Companies that move to an open office cite two benefits for the design:
-
Cost savings by cramming more people into a given amount of space.
-
Increased innovation, driven by collaboration.
But multiple studies show that both assumptions are wrong. Now, Coronavirus has proven that open offices represent a significant public health threat, as well.
Companies ignored the evidence that open offices cost more and reduce productivity, but they will have a much harder time justifying the floor plan after the Coronavirus pandemic destroys lives and businesses.
Open Offices Reduce Innovation, Collaboration, and Productivity #
In a study, Harvard researchers found that shifting to an open office environment reduced face-to-face interactions by 72 percent and increased email volumes by 69 percent. (Source)
This shift from face-to-face communications to digital may have caused the observed reduction in company productivity. From the Royal Society:
One indication of the meaningfulness of this shift in behaviour was its effect on performance. In an internal and confidential management review, OpenCo1 executives reported to us qualitatively that productivity…had declined after the redesign to eliminate spatial boundaries.
A second study that furthered the research of the first study found that open offices reduced cross-collaboration. Researchers believe the loss of privacy makes workers more tribal, interacting with a smaller group of trusted allies and shunning strangers from outside their workgroups.
So, open offices reduce collaboration, innovation, and productivity. That should be enough to drive chief financial officers to invest in private offices. But, so far, money has not been incentive enough to drive a change in office design.
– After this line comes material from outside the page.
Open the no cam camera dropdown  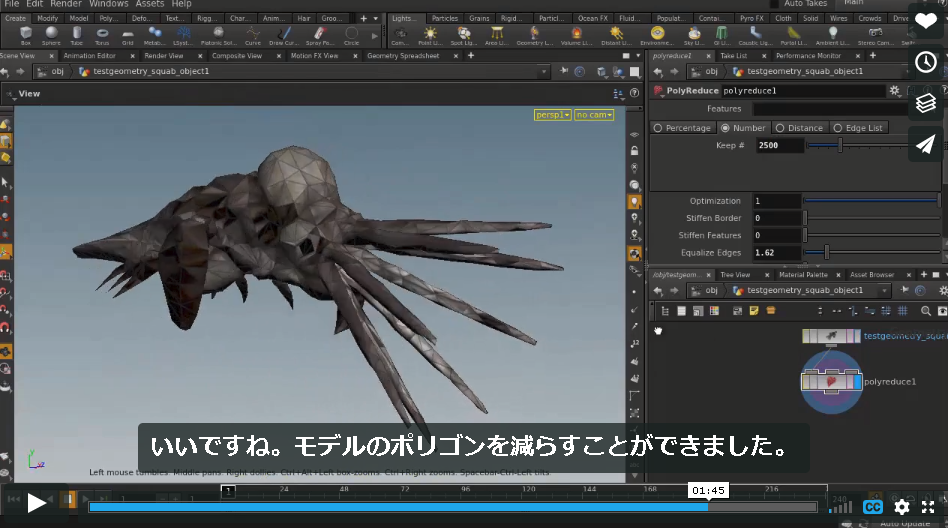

Perhaps health dangers will.
Open Offices Increase Spread of Diseases and the Number of Sick Days #
If the bottom line failed to motivate companies to eliminate open offices, perhaps the health and safety of its employees will.
Another way open offices destroy productivity is by increasing the number of sick days. In the time of COVID-19, this risk might finally upend office architecture.
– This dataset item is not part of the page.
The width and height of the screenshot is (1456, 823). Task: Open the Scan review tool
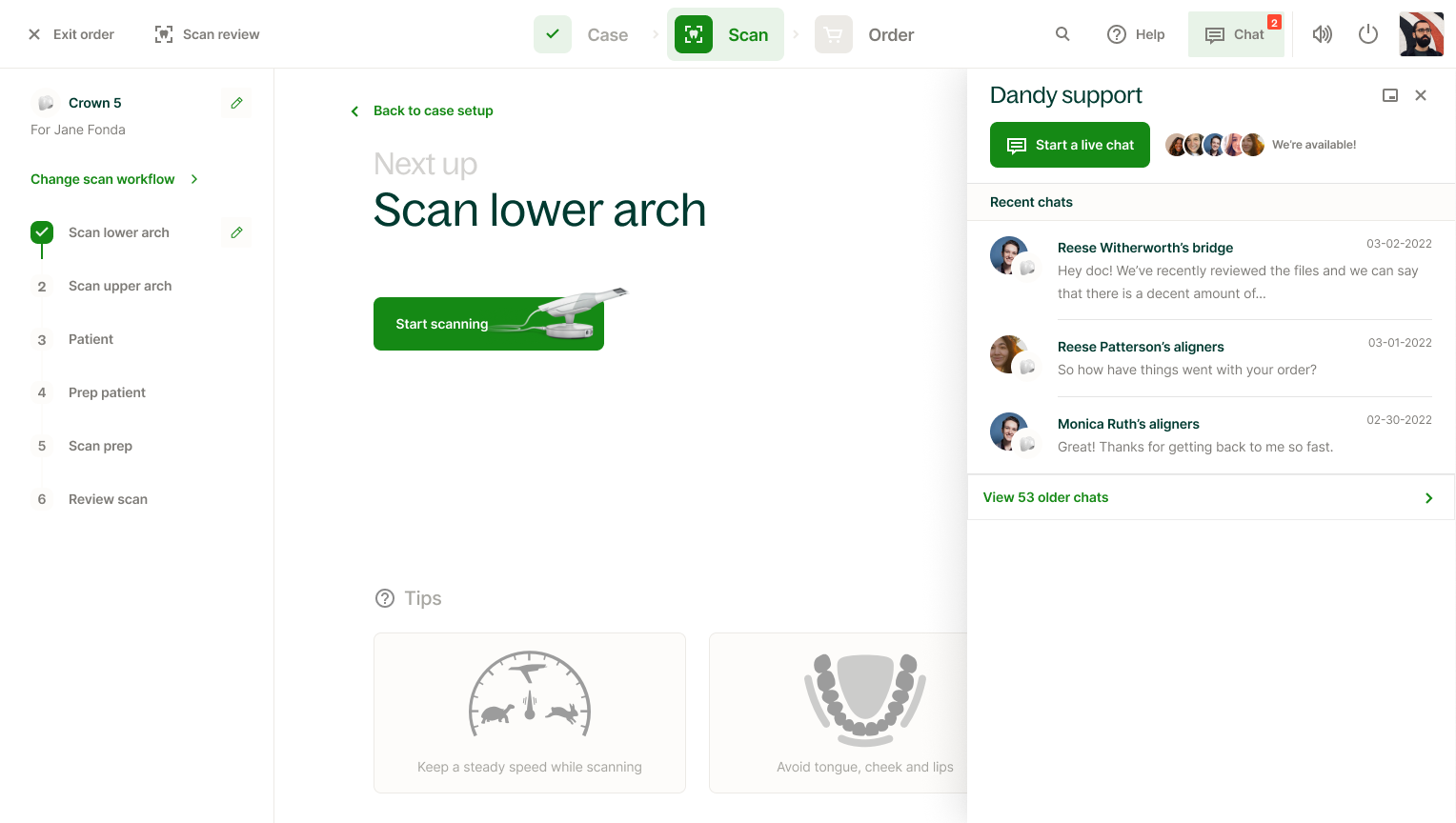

A National Institutes of Health (NIH) study in 2011 found that shared and open offices increased sick days dramatically. Open office spaces produce 62 percent more sick days compared to private spaces. For a company with a closed floor plan and 500 employees who use 2 sick days a year, a move to an open office will cost the company 620 days of productivity.
How might all of this affect businesses after Coronavirus?
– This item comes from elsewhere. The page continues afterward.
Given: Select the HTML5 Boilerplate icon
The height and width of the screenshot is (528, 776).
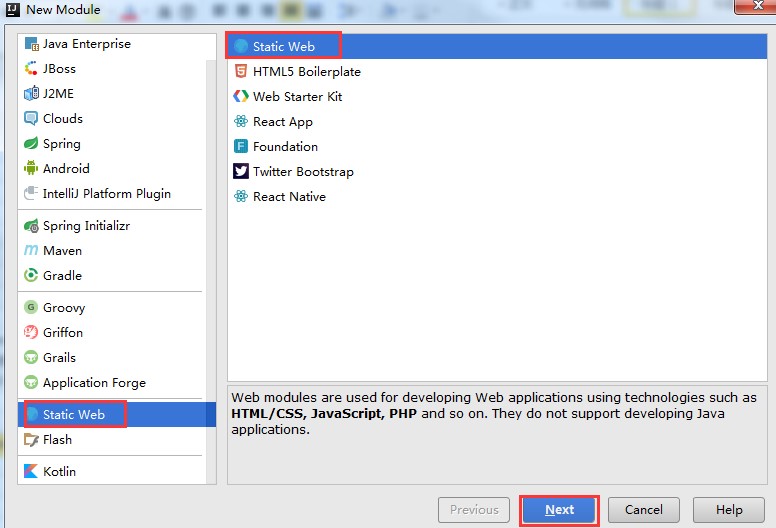Looking at the screenshot, I should click(240, 72).
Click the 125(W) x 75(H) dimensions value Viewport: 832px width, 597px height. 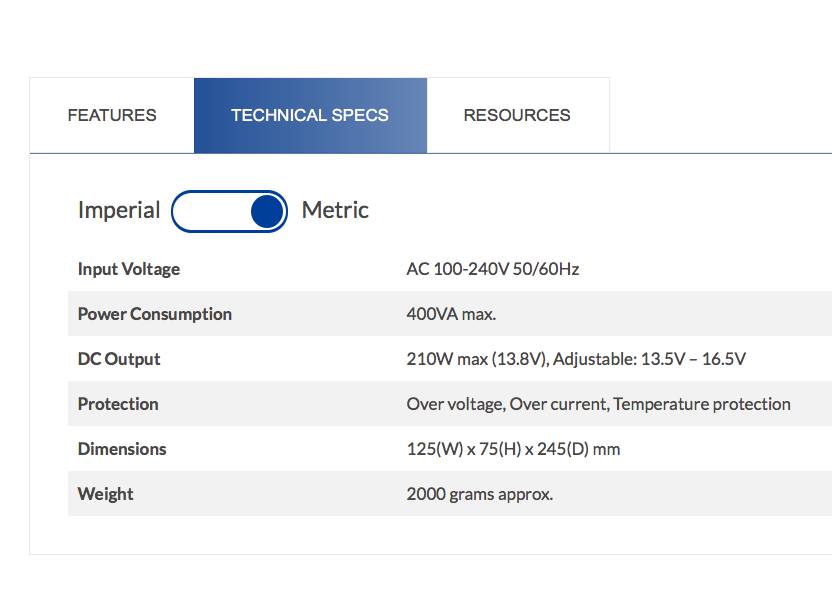point(513,449)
Open Offices Could Feel Hostile and Threatening #
When people begin returning to work after the lockdown, that open office we walk into may look newly threatening and hostile. Architects may abandon the design altogether out of a commitment to public health and safety. Some designers might even refuse to draw up plans for open offices. And job candidates might reject jobs that involve massively shared workspaces.
If money could not drive companies to abandon the open office, perhaps the psychological damage of Coronavirus will. Suddenly, the cost of private offices will pale in comparison to the cost of an economic collapse caused by an infectious disease.
What About After We Conquer Coronavirus? Some might be thinking, “why should we remodel our offices for a virus that will be conquered in a year?” That’s a reasonable question, but the two-fold answer is already given.
Open offices reduce innovation, collaboration, and productivity. Unless a company differentiates with procrastination and sloth, every business should want a physical environment that maximizes good outcomes.
Open offices increase sickness. Does any company want its people to get sick more often? Look, Coronavirus might be conquered in a year, but infectious disease, including colds, influenza, whooping cough, and more will continue to spread by close physical proximity. Open Offices provide no vertical barriers that stop the spread of water droplets (the effluence from coughs and sneezes). Walled offices do.
In researching this article, I could find not a single scientific study that found open offices superior to walled, individual workplaces. Not one. Even without the forcing function of Coronavirus, businesses have a strong financial incentive to return to individual offices. Coronavirus just made the incentive obvious to all.